ShockTillYouDrop.com caught up with director Aleksander Nordaas about his newest film Thale (photos & trailer here). He clued us in on the three year process that was getting the film from the script phase to ready for theaters, which genres he classifies the film under, and his involvement with every aspect of the film-from writer/director to editor and cinematographer.
Thale concerns two crime-scene cleaners who discover a mythical, tailed female creature in a concealed cellar. She never utters a word, unable to tell her story, but the pieces of the puzzle soon come together: she’s been held captive for decades for reasons soon to surface.
Thale is now available via VOD and hits select theaters tomorrow, April 5th.
Shock Till You Drop: The script is based on a Norwegian fairy tale. Is the story on which the film was based a violent one, or did you add the horror elements when you were writing the script?
Aleksander Nordaas: We based the film on a character form Norwegian folklore. We added our own story and folklore to the story of Thale. I borrowed the character and put her in to a modern context.
Shock: I have read where you said that the production process was fairly tumultuous. What were some of the challenges you faced along the way?
Nordaas: There were numerous challenges, shooting the film this way. The biggest challenge we were faced with was dealing with the uncertainty of getting the film done. We didn’t have a distributor on board when we started out, so we didn’t know if this was a film that was going to be shown anywhere. There were many, many factors that went in to getting the film completed. Luckily, we did it. It took about three years.
Shock: How long did the actual filming process take?
Nordaas: We tried calculating the actual shooting time and we ended up somewhere around 25 days. That’s a rough estimate. It was very much an on again, off again production.
Shock: What made you want to make a horror film?
Nordaas: I am not sure. We knew we had to take a horror approach to the story, as we were dealing with the Norwegian mythology. In my opinion, the film is kind of a horror-ish film that also has a lot of different elements. It has drama and comedy.

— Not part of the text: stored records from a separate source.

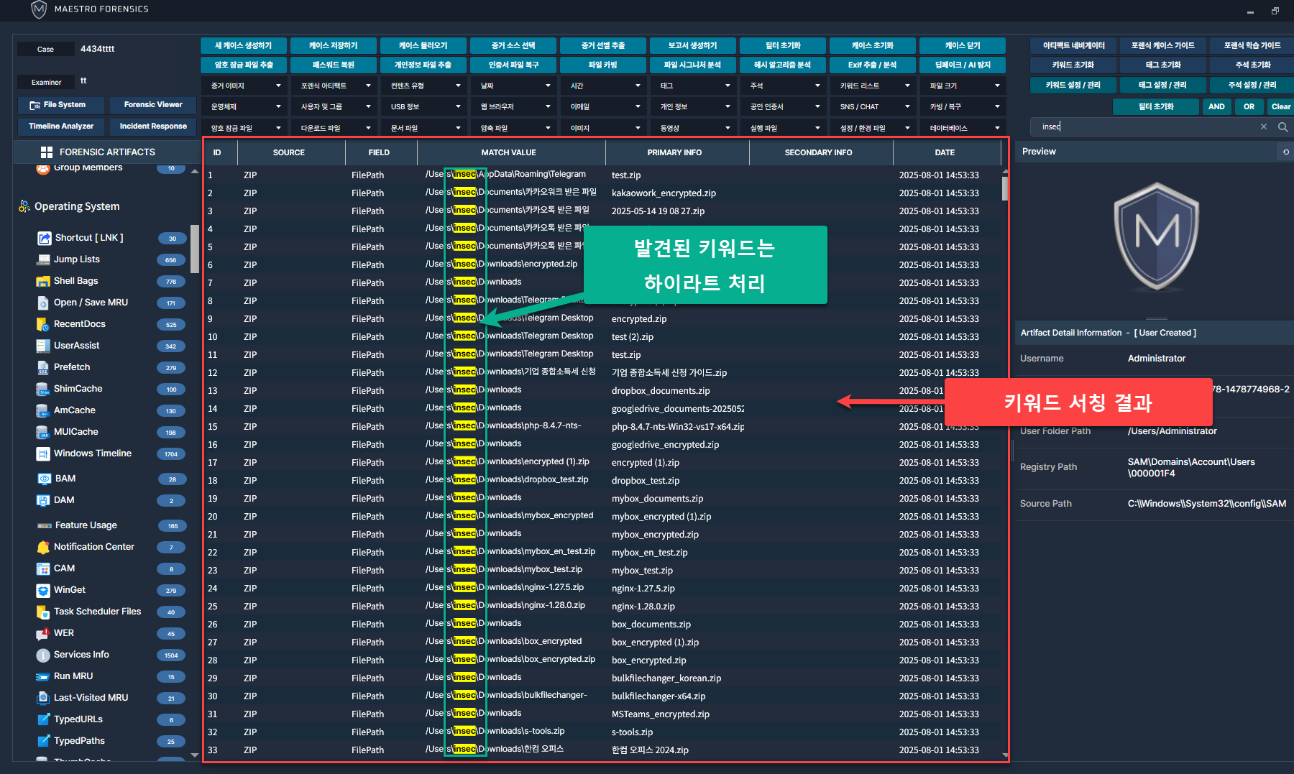Toggle the OR search operator
Screen dimensions: 1294x774
(x=1249, y=106)
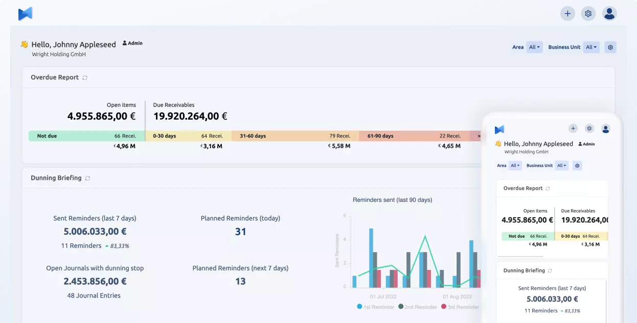Open the plus button in the top toolbar

[x=567, y=13]
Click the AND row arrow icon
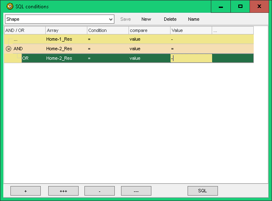 [8, 49]
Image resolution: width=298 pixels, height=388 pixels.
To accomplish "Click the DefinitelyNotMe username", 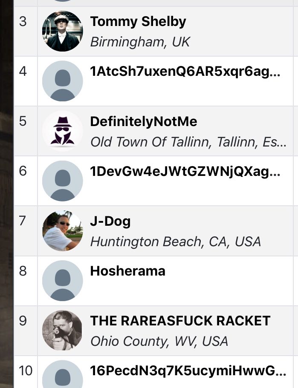I will click(144, 121).
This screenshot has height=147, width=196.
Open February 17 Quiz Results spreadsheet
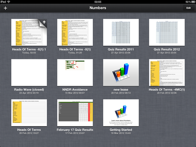[75, 113]
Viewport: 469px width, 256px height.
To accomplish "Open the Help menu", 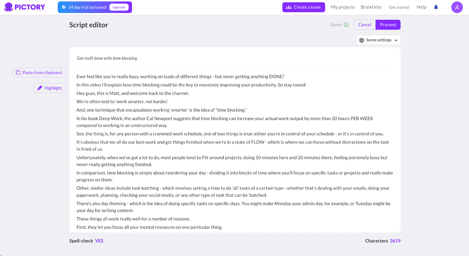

I don’t know that I would specifically call it a horror film. I like the approach that we took. I think that if we had taken a different approach it would have been less challenging and less fun.
Shock: You were the writer, director, producer, editor, and cinematographer on Thale. Did you find that afforded you full creative control?
Nordaas: Well, I wasn’t the main producer on the film. But, creatively, I had a lot of responsibility. That was mainly because of the low budget of the film. At the same time, I worked a lot of years in the business, prior to this. But, the whole time we were shooting, we kept thinking that this wasn’t going to look right. I may have made it a little hard on myself while we were shooting, by doing everything from directing to producing. But, at the same time, you have a lot of creative control and you don’t have a lot of pressure to finish the film. The way we made the film takes a lot of time and effort. I don’t know if I am going to do the same thing with the next film. But, it’s a very powerful thing to have done.
Shock: The film is very short by conventional standards. Did you cut any scenes from the final version of the film?
Nordaas: We cut out about 13 minutes from the final version. We cut it down to the bone. That was what we needed to do to have it work the way we wanted it to. It was an amazing job figuring out where we needed to tighten the story. There are a lot of different approaches to doing that. It was a complicated but fun process. I learned a lot from it.